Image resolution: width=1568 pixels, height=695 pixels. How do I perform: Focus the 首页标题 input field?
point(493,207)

==

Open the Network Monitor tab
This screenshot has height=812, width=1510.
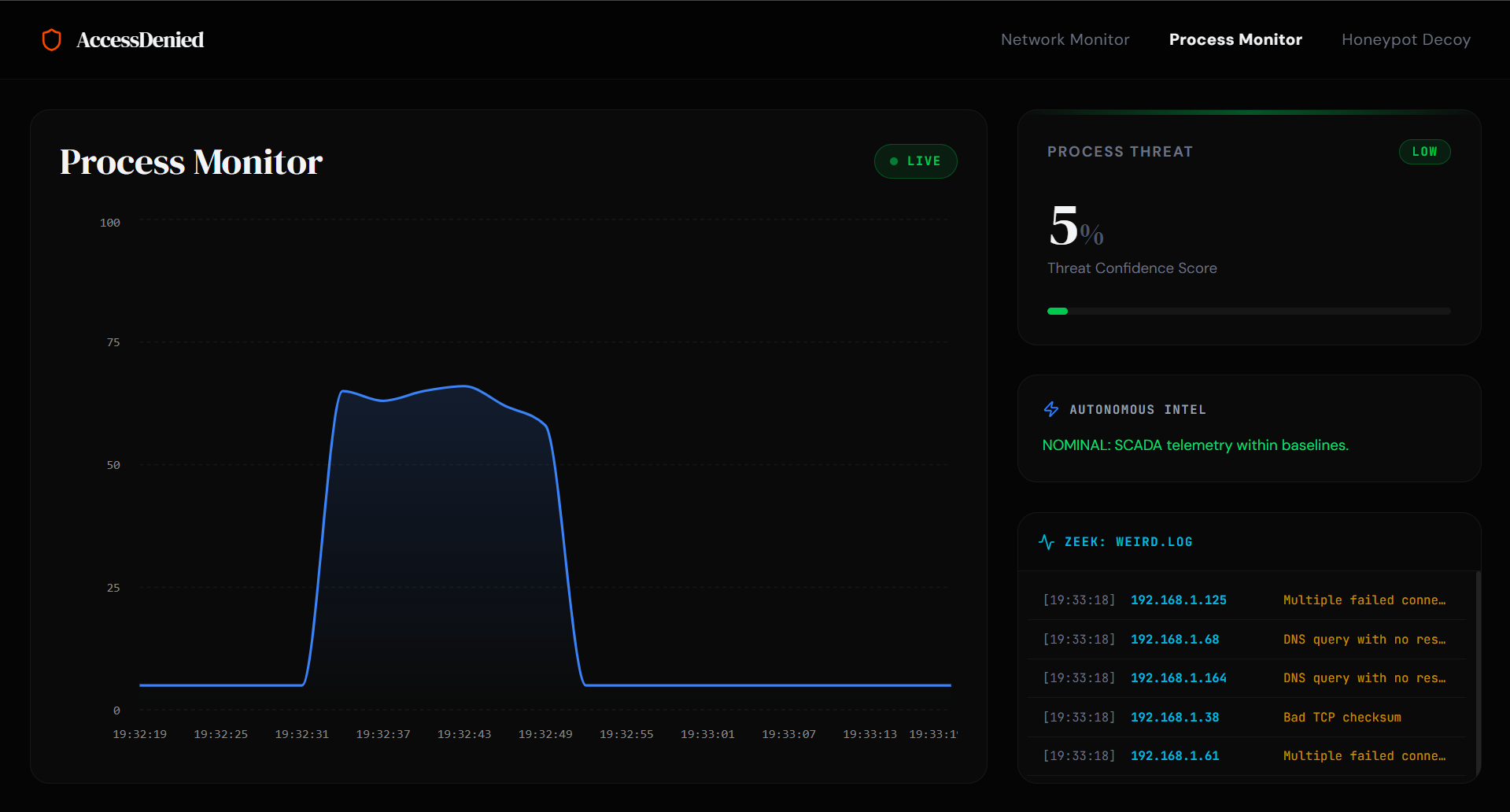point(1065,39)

◆ **TASK REQUIREMENTS**
Turn everything from the line containing "Image resolution: width=1568" down to the line containing "point(493,207)" into a Markdown table with the columns Row and Item line. Leave out any blank lines.

◆ **CORRECT RESULT**
| Row | Item line |
|---|---|
| 1 | Image resolution: width=1568 pixels, height=695 pixels. How do I perform: Focus the 首页标题 input field? |
| 2 | point(493,207) |